Los cubanos comprenden que desde la Revolución de 1959, con todos sus errores, se protegió la independencia de la nación -la soberanía nacional-. Desde 1492 (desembarco de Colón) hasta diciembre de 1958, las potencias extranjeras decidieron el destino de los cubanos.
Para principios del siglo XIX había emergido un «cubano», no un español en una isla lejana o un esclavo africano, sino un híbrido producto de tres siglos de colonialismo, que buscó la autodeterminación, al igual que la población colonial estadounidense en 1776.
Cuando Batista y sus generales huyeron, fracasó la materialización de un golpe de Estado apoyado por EE.UU., a pesar de todos las conspiraciones entre bambalinas encabezadas por el gobierno estadounidense. Los rebeldes entonces establecieron la moderna nación cubana, la cual rápidamente se convirtió en un reto real y hasta entonces casi inimaginable a la dominación de EE.UU.

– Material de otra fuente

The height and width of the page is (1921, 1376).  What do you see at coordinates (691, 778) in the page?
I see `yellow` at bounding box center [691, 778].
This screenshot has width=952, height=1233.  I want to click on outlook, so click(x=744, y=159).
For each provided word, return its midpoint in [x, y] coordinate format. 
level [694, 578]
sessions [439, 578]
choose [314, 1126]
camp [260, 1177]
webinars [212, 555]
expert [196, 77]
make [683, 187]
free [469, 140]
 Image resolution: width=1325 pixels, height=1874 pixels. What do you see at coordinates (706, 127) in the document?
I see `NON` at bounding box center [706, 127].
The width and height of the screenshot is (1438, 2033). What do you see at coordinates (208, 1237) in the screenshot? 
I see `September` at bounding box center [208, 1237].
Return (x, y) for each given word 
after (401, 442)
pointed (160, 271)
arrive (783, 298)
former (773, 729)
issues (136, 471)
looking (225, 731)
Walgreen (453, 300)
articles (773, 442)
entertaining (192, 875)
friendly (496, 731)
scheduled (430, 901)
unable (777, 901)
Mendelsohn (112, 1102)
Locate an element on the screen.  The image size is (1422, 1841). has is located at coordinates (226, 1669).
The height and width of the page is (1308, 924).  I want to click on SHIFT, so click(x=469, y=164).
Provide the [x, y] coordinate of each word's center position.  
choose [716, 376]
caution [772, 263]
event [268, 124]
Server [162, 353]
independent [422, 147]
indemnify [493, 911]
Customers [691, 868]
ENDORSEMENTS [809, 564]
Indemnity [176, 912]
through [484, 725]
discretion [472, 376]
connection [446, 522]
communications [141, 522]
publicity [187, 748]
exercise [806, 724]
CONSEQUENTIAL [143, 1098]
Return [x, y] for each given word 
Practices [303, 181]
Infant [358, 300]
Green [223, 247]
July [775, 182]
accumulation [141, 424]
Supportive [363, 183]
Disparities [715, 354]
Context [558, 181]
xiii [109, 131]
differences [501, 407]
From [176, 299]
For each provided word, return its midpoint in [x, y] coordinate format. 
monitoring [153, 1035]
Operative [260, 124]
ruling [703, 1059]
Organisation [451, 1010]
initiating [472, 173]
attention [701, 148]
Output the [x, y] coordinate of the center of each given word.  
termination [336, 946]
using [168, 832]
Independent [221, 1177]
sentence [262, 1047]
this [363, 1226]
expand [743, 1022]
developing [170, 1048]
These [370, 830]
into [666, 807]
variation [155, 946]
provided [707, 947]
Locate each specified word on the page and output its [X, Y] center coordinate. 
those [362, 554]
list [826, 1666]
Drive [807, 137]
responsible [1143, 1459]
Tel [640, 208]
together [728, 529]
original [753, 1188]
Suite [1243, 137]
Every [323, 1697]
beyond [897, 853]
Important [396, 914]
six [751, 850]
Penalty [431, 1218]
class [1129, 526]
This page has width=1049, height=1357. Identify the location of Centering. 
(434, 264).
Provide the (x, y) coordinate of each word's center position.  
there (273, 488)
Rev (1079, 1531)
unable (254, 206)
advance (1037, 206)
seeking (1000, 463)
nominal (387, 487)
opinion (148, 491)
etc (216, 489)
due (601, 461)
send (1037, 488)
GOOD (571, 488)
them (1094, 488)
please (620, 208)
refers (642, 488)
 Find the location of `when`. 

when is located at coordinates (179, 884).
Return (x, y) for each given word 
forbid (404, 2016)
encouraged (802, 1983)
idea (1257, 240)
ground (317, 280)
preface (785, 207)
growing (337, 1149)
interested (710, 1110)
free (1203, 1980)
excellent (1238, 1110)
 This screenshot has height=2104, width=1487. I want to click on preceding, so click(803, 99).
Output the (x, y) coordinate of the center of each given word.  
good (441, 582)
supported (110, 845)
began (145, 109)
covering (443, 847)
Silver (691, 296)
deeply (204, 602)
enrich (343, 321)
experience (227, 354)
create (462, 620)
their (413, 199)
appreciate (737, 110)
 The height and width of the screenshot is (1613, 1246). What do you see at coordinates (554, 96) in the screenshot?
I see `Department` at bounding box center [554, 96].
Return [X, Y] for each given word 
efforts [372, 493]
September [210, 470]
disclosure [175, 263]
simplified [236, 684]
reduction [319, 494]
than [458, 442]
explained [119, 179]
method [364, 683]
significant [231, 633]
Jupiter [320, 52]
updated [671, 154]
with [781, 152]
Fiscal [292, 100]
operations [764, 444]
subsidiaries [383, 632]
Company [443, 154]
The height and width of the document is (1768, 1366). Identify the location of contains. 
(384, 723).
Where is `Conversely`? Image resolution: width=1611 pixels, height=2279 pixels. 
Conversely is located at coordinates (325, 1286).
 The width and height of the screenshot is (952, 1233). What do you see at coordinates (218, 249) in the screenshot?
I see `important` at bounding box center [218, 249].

Esta verdad no expresada, y comprendida en La Habana y Washington, enfrentó a los dos países. Washington se negó a ceder el control; la Revolución rechazó la autoridad de EE.UU. Desde 1898, EE.UU. había tratado a Cuba como un apéndice de la economía estadounidense. Los consorcios de Estados Unidos poseían los mayores centrales azucareras de Cuba, las mejores tierras, las compañías de teléfonos y de electricidad, las minas y mucho más. El gobierno cubano, igual que el de sus vecinos en el «patio trasero de EE.UU.», había obedecido automáticamente los dictados de la política de Washington.
La rebeldía de la Revolución, la reducción del 50% en los alquileres y la aprobación de una ley de reforma agraria sin pedir permiso obtuvieron la atención de Washington. Palabras como «dictadura» y «comunista» comenzaron a aparecer rutinariamente en los reportes de prensa instigados por el gobierno.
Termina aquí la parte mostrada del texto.